Nyachu(ニャチュ)デザイナーが語るNyachuのものづくり
Nyachuが描き出す、子どもたちのための自由な世界
— Designer
「Nyachu(ニャチュ)」というブランド名は、我が家で娘を呼ぶときのニックネームから生まれました。
最初から特別な意味を持たせようとしたわけではなく、日々の暮らしの中で、気づけば家族の会話にすっかり馴染んでいた言葉です。
その響きがどこか柔らかくて、親しみやすくて。娘自身も、自分の本当の名前のように気に入って使っています。

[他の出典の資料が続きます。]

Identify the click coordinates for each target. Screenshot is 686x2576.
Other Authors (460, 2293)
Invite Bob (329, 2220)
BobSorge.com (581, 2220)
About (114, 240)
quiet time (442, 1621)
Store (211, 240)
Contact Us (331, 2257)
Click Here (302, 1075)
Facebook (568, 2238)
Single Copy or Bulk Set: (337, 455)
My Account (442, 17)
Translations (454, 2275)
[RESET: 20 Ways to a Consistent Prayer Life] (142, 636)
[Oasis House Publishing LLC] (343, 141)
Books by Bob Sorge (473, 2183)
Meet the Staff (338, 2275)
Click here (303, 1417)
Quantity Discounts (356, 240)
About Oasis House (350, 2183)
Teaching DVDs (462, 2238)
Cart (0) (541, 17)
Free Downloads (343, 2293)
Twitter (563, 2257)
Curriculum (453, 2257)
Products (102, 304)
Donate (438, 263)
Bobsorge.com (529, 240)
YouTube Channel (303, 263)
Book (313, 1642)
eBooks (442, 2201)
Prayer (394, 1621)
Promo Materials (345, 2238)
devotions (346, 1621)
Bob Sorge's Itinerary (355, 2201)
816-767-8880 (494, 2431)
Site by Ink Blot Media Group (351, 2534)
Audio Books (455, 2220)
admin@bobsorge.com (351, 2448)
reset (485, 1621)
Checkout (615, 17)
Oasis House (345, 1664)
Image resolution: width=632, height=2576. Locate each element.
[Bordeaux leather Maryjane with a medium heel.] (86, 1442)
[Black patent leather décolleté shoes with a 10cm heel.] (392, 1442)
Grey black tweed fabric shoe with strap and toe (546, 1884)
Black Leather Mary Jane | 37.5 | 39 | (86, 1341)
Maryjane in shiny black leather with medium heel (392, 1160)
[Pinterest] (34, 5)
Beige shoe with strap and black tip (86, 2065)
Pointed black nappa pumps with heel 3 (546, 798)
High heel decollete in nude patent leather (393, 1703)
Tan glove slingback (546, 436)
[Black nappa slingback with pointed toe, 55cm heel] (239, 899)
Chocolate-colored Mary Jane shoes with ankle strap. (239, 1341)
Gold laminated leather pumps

ブランド名を考えるとき、さまざまな案を検討しました。けれど最終的に残ったのは、自然体な空気の中で使われている、この飾らない家族の呼び名でした。
気取らず、まっすぐで、どこか遊び心のある音。それが「Nyachu」という名前に込めた私の原点です。
■ 子どもの持つ「魔法」を引き出す服
ブランドを立ち上げるにあたり、私の中にはひとつの強い想いがありました。
それは「もっと自由で、大胆に、アイデア溢れるプリント柄だけの子供服をつくりたい」ということです。
大人のファッションではよく「柄に負ける」という表現を使いますが、子どもは違います。
彼らは、どんなに派手で大胆な柄であっても、自分の個性や元気さ、可愛らしさといったプラスのエネルギーに幾らでも変えてしまう魔法を持っています。
自身がまとった柄をも、自分の生きるエネルギーに変えてしまう。私は、そんな子どもたちの持つ無限のパワーを信じています。
だからこそ、子どもたちには「感性を育む鮮やかな色彩」に包まれてほしい。
Nyachuの服が持つ多色使いや大胆な構図が、そのまま彼らの自由なエネルギーの源になってほしいとこだわりました。
■ 服が「新しい物語」の入り口になるように
たとえば、新作の『Summer birds』。
この柄には、夏の楽しい遊び場を身に描きながら飛び回る鳥たちが描かれています。
プールの水しぶき、海辺の風、遊園地の賑わい……夏のモチーフが描かれたカードを持ちながら羽ばたく鳥たちは、わくわくするバカンスをみんなに運んできてくれる存在としてデザインしました。
「どの鳥さんの遊び場にいこうかな?」
「鳥さんが持っているカードは、そこのチケットかな?」
服を眺めながら、そんな親子の会話が弾む。
子どもたちの瑞々しい発見が、また次の新しい物語へと繋がっていく。
ただ着るだけでなく、この一着が彼らの自由な想像の世界をどこまでも広げていくきっかけになれたら、作り手としてこれほど嬉しいことはありません。
■ 毎日に、ひときわ明るい彩りを
子どもたちは、大人が思う以上に世界をよく観察し、面白いものを見つける天才です。
そんな彼らの瑞々しい感性に負けないくらい、どの角度から見ても新しい発見があるような、アイデア溢れるプリントをこれからも追求していきたいと思っています。
「Nyachu」の服を着ることで、子どもたちの毎日がひときわ明るく、エネルギッシュに彩られること。それが、私のいちばんの願いです。